Planning and Development Director Kelly Lasky confirmed today one of the developers will be at the 5:30 p.m. meeting to discuss the rezoning request in which a B-3 commercial classification is sought. The land, which is beside El Tenampa, is currently zoned B-4.
The meeting will be held at Lloyd Andrews City Meeting Hall on Jackson Street.
Uses in the B-3 district are more restrictive than those in the B-4, based on the intensity of uses, height and residential setbacks.


While the meeting is solely focused on the rezoning and not the intended use, as the focus will be when the matter goes before city council next Tuesday, comments from those residing in the area at a planning board meeting last month centered on the senior apartments which may go there.
Many residents expressed privacy concerns, about potential occupants of the apartment complex being able to peer into their backyards.
Lasky said the maximum height allowed is 35 feet. “The developer indicated they are likely to position the development closer to Becker Drive and Hunting Ridge Road.
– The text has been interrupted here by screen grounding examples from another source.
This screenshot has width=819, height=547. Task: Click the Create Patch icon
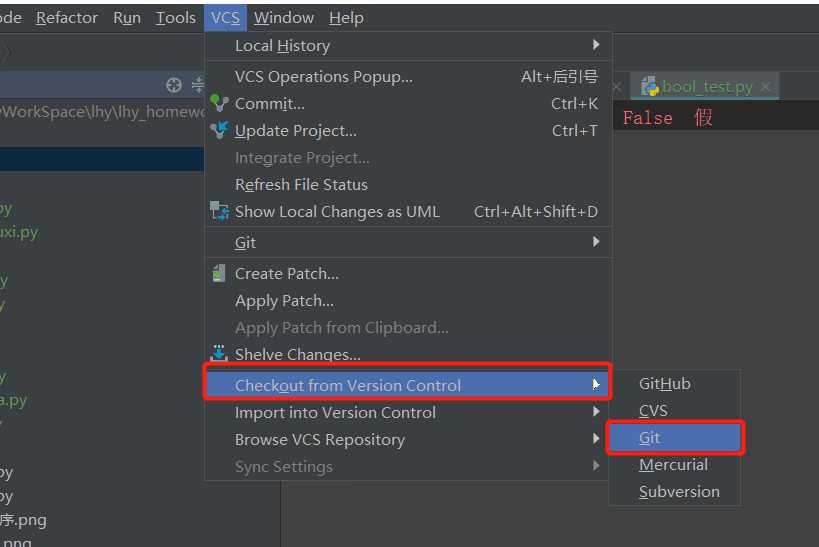219,273
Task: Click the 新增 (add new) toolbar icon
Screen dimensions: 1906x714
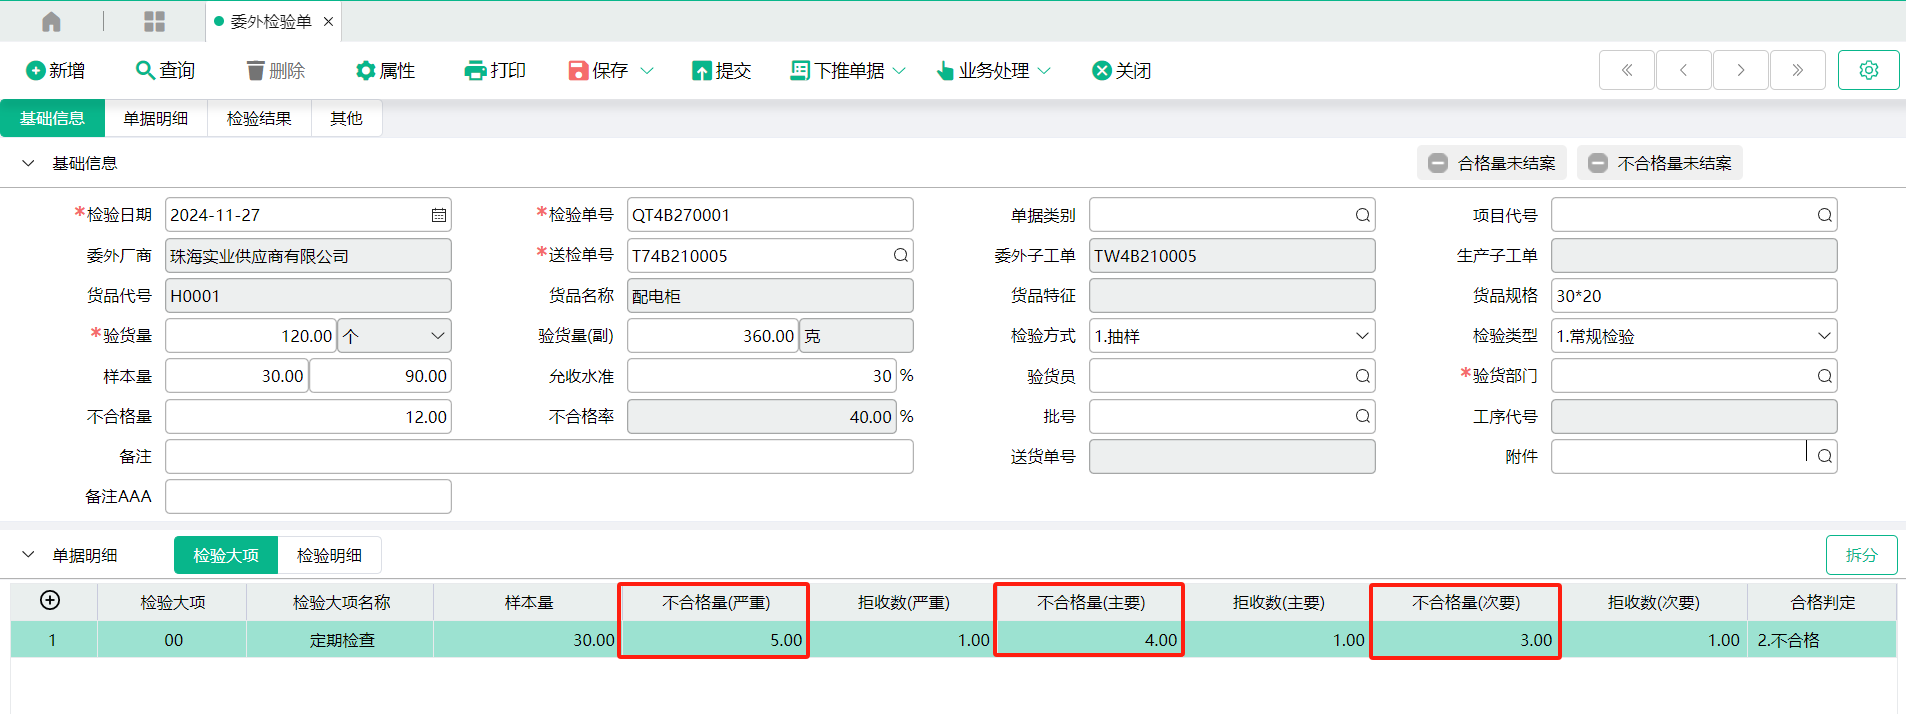Action: click(x=36, y=70)
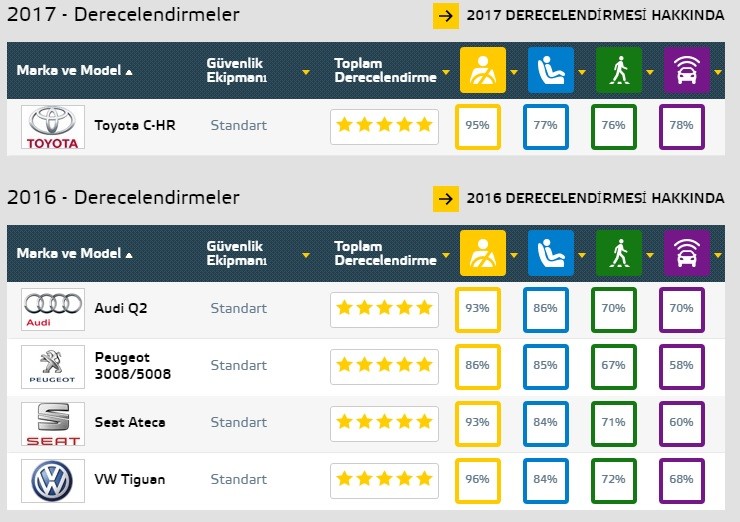Screen dimensions: 740x522
Task: Open Toplam Derecelendirme dropdown in 2016 table
Action: tap(445, 255)
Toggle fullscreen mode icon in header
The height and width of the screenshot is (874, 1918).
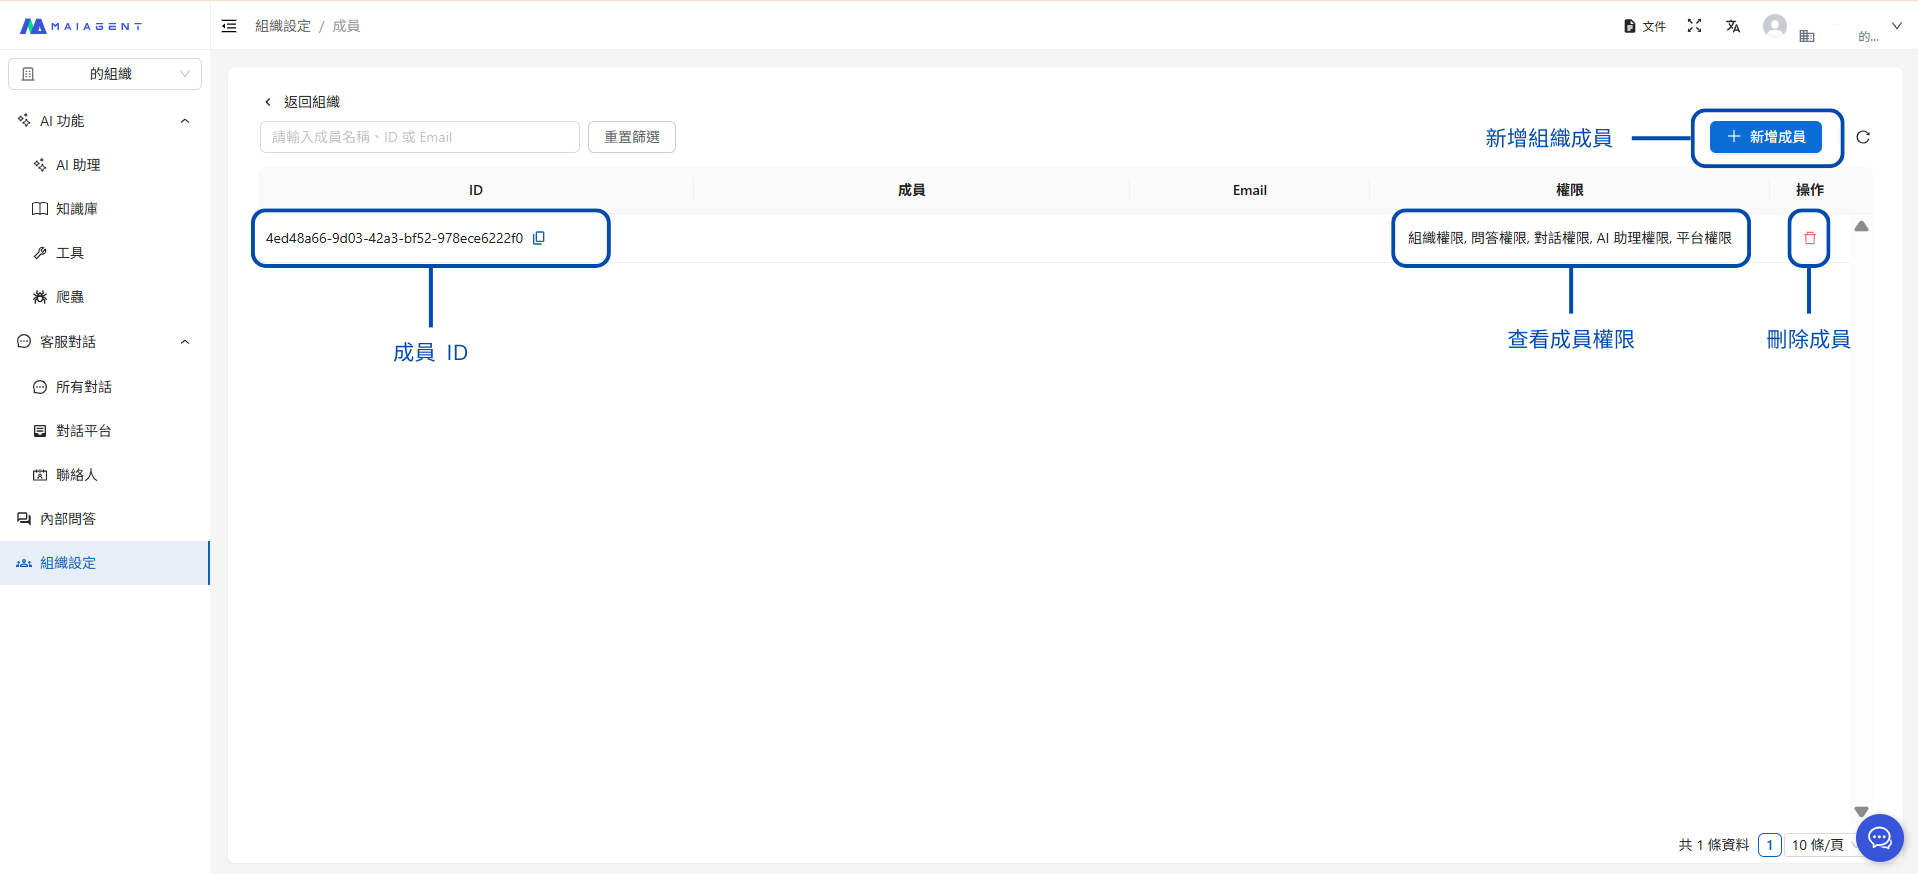pos(1694,26)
That way it increases the distance between the proposed residential development and the surrounding residential neighborhood. They don’t know the building’s position or what the direction the windows will be facing.”
The developer, if the rezoning is approved and plans for the proposed development are submitted, would be required to put up an 8-feet opaque fence or vegetative buffering to screen it from the residential neighborhood.
The ultimate project is dependent on whether it is approved for financing through the North Carolina Housing Financing Agency, which offers several programs, including those for rental housing for developers who want to build what is considered affordable housing based on incomes in the area, Lasky said. “The agency monitors the property to ensure the developers are in compliance with the money they receive to develop the units.”
Developers approved for financing are under a 30-year commitment.
Lasky also said, addressing another concern registered at the first planning board meeting on the matter, “There is no indication in this being subsidized voucher housing. This application is not from the housing authority. The housing authority is the local public housing entity.”